This time of year, when it’s cold and dark and slushy outside, I feel kind of like Bill Murray in Groundhog Day, when someone asks him how long winter’s going to last (“It’s going to be cold, it’s going to be dark, and it’s going to last you the rest of your lives.”). Lent falls right around this time, bridging the gap between the middle of winter and the start of spring (ish). Depending on what I choose to do for Lent, it can recharge my batteries (or make me grumpy, like the time I gave up sweets). My greatest success doesn’t come when I give something up, but when I choose do to do something positive. Last year, I focused a lot on donating–clothes, books, food–and I plan to do the same this year. But I also want to do something personal.
So, this year, I’ve decided to focus on writing. Since November, I’ve been in a funk about my lack of success in the writing world. When I get into this headspace, all I can think is: “why bother writing when no one will ever read it?” So it helps to remember why I write in the first place.
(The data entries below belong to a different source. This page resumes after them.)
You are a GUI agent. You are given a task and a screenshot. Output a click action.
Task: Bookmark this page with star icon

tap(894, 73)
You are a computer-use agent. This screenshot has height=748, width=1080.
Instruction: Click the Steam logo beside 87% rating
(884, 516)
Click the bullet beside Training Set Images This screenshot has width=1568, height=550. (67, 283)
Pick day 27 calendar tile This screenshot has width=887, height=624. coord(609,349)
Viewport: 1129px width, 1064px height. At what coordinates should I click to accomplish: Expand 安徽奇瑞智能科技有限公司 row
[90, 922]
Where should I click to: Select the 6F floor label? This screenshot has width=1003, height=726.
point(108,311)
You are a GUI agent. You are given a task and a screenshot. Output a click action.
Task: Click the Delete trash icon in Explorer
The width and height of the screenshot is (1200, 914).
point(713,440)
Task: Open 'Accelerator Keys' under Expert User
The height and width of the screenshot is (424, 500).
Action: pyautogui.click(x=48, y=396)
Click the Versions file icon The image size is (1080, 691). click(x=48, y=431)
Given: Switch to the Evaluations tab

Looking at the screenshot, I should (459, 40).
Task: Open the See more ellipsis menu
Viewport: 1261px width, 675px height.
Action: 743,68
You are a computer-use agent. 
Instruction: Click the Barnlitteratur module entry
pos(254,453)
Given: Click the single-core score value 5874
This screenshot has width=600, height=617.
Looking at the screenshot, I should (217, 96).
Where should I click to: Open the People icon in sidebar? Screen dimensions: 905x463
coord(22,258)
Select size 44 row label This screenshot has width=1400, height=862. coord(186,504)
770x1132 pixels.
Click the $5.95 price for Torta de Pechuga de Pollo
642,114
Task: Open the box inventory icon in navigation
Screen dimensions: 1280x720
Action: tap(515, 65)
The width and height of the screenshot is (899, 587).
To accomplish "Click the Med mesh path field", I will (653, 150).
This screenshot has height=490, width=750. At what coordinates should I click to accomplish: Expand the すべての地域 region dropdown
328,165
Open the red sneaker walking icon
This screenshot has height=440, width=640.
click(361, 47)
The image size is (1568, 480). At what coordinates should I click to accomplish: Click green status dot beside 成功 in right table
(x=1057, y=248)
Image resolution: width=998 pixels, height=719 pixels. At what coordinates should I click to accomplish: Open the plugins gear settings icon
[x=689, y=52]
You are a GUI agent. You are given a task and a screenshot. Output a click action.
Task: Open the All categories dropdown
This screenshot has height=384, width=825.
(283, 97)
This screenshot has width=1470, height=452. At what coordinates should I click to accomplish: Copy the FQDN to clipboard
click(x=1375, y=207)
It’s not to get published (though that would be nice) or to make money (also nice) but because I love to write. Without it, I feel like something’s missing from my life. I love creating worlds and characters. I love getting my characters into predicaments and trying to get them out. I love the feeling of drafting a really good scene. That’s why I need to get back to the joy of writing.
This is where 40 days/40 minutes comes in. I’ve decided that for the next 40 days, I’m going to commit to 40 minutes a day of fresh writing. It could be anything: writing sprints, character studies, backstory, deleted scenes, short stories, or scenes from a brand new novel. It just has to be new. I’ll still continue to work on my ongoing projects, since I’m the middle of revising a novel I wrote last year, but hopefully this goal will kickstart me into beginning a new project.
Normally, I’m not someone who writes every day, because I tend to go for 2 or 3 days without writing, then do 3-hour writing marathons on my days off. But I thought it might be good to switch things up. 40 minutes a day should be doable, especially if I break it down into two 20 minute sprints. If it means less time on Twitter and Facebook, that’s a good thing.
You’re welcome to join me if you want. No pressure. No prizes. Just the joy of putting words on the page.